RELATED: Novo data buttress its oral semaglutide case, this time in kidney-impaired patients

For diabetes drugs, nabbing a heart-helping indication “is always an upside scenario,” Divan added.

He expects to see Novo use the voucher, which could secure it an approval before the end of next year. Meanwhile, payer discussions will start up in advance of the go-ahead “so that coverage in 2020 will look strong,” Divan wrote.

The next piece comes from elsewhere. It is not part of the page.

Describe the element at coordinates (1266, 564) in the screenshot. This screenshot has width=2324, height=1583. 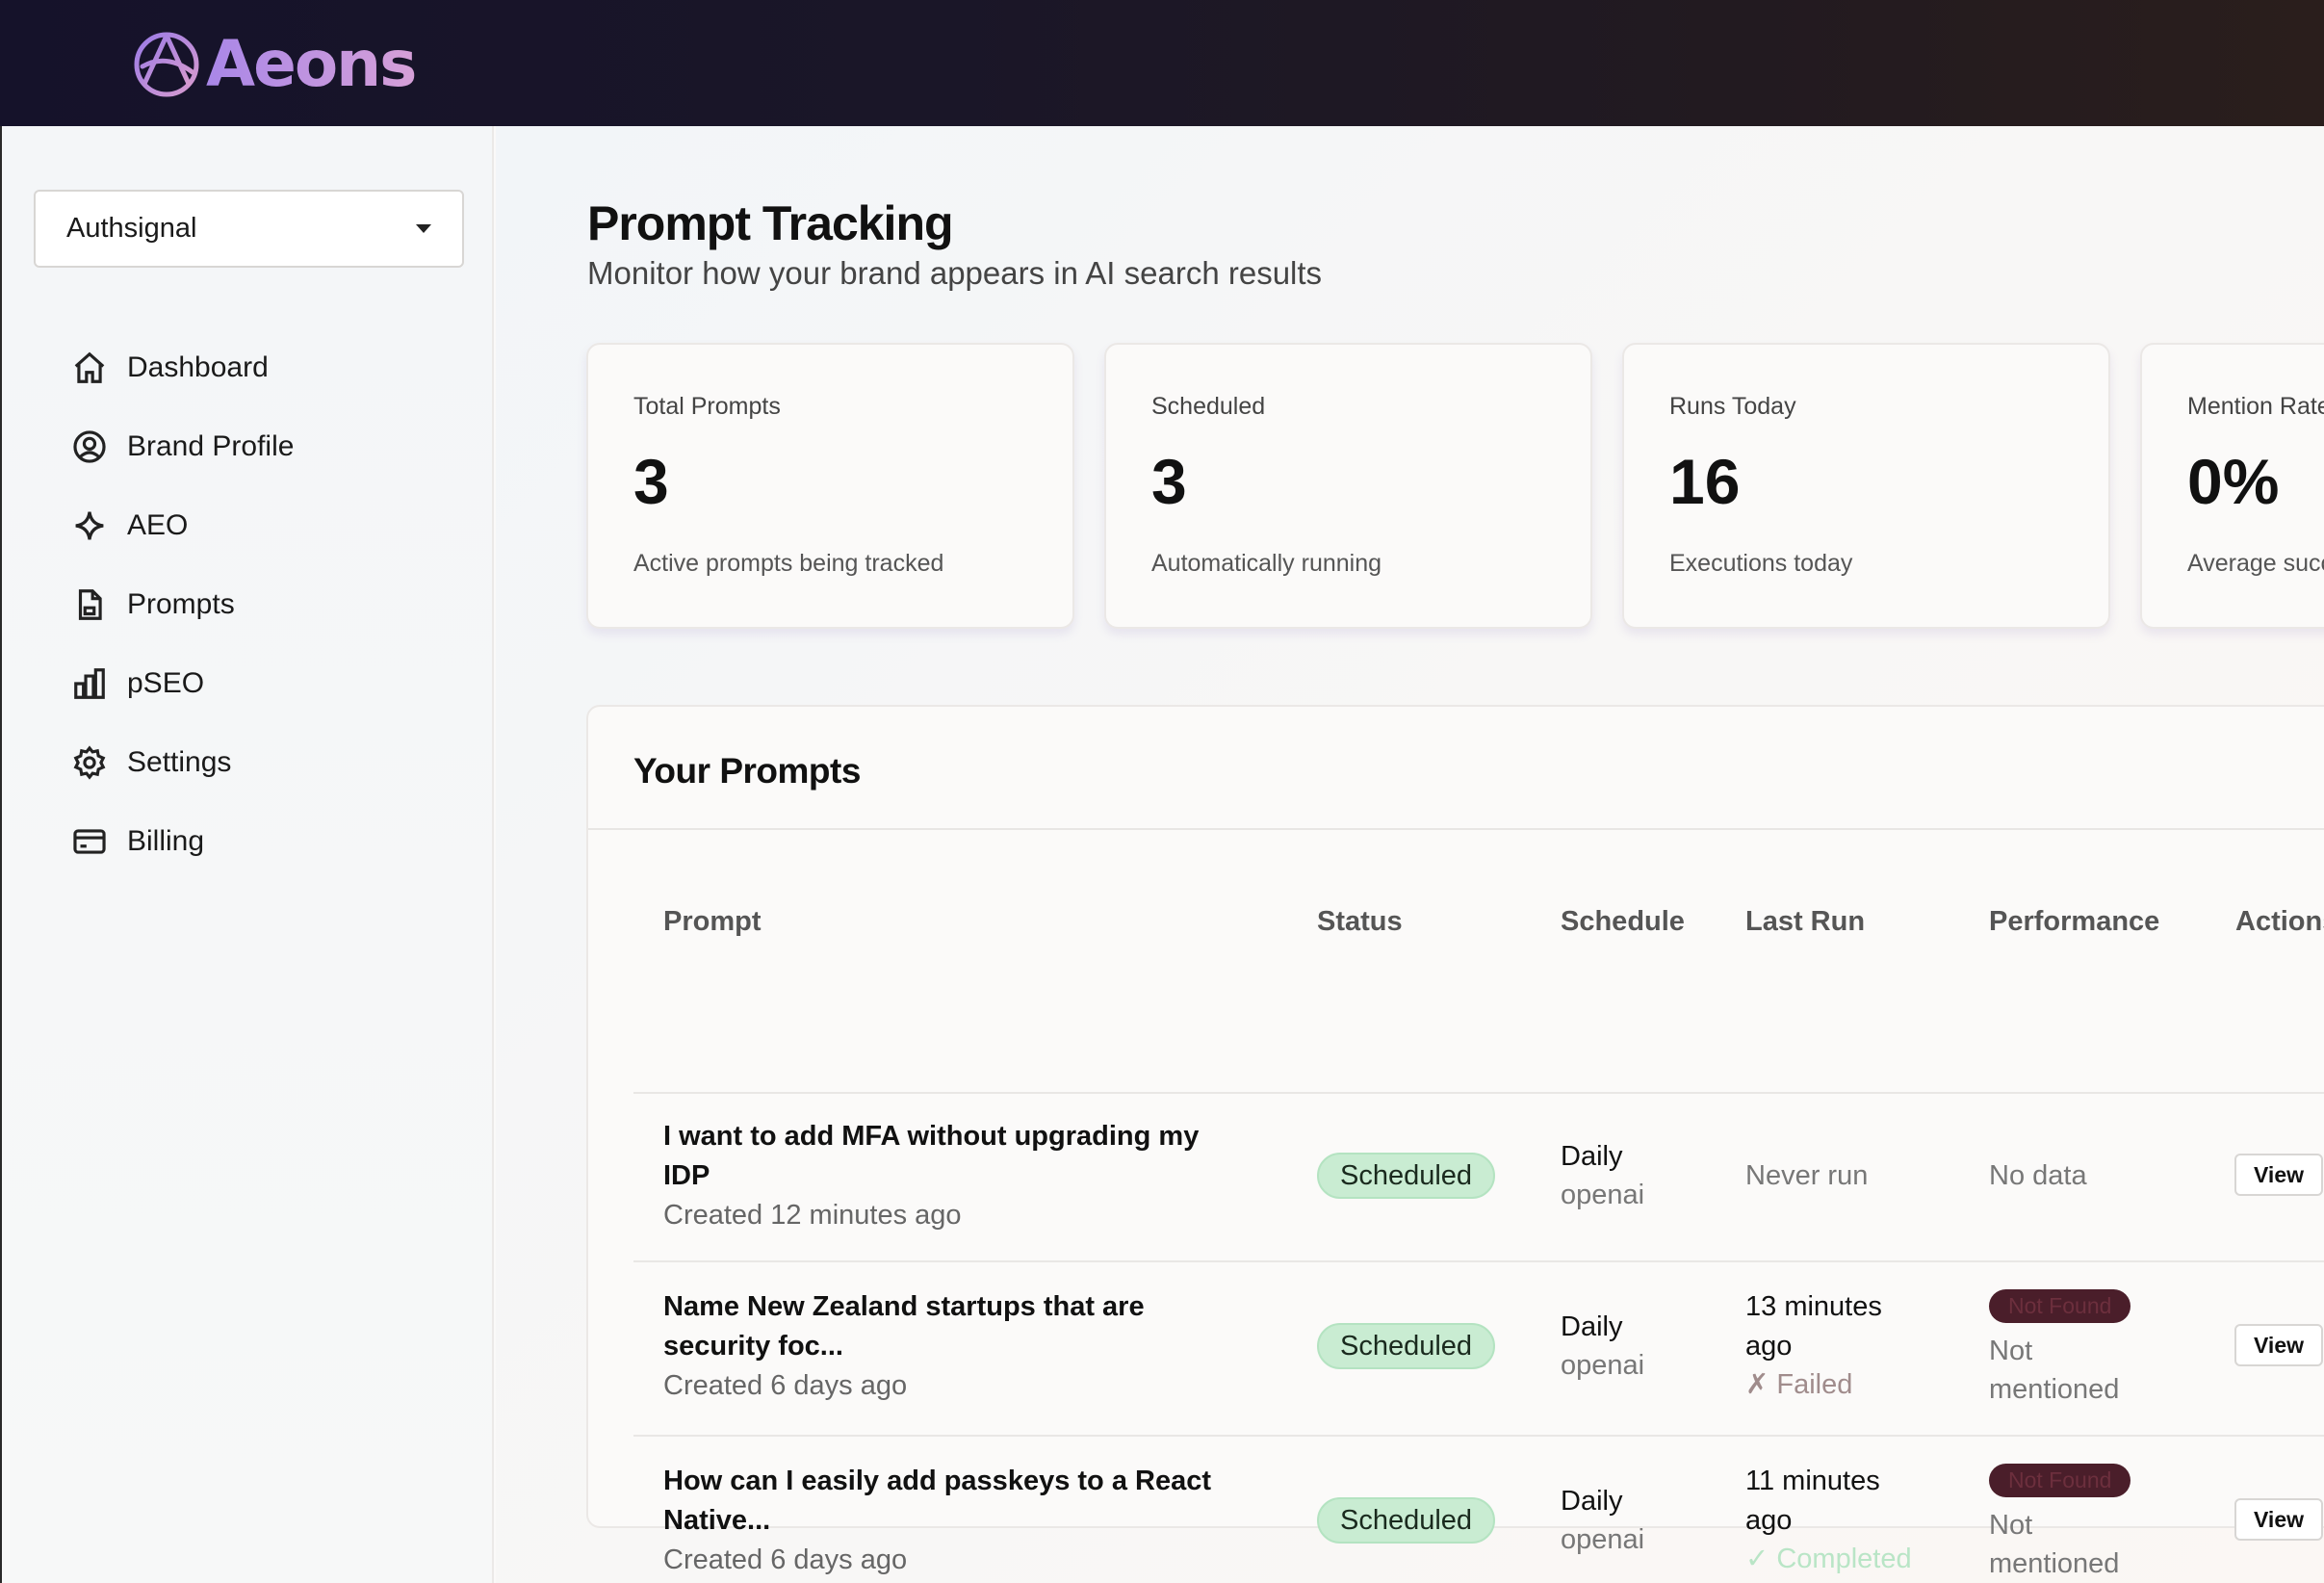
I see `stat-description: Automatically running` at that location.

RELATED: Novo has a big pricing decision to make with semaglutide. Which way will it go?

“All we need now is the price, where we would encourage Novo to go low,” he noted.

Lilly, for its part, is working to shore up its GLP-1 share with a next-generation product of its own. The up-and-comer, a dual GIP and GLP-1 receptor agonist, posted study data in October showing it could significantly reduce blood sugar and increase weight loss.

“This drug is setting up to be perhaps the most critical part of LLY's diabetes strategy going fwd … especially in the face of Novo's new launches,” Evercore ISI analyst Umer Raffat wrote at the time.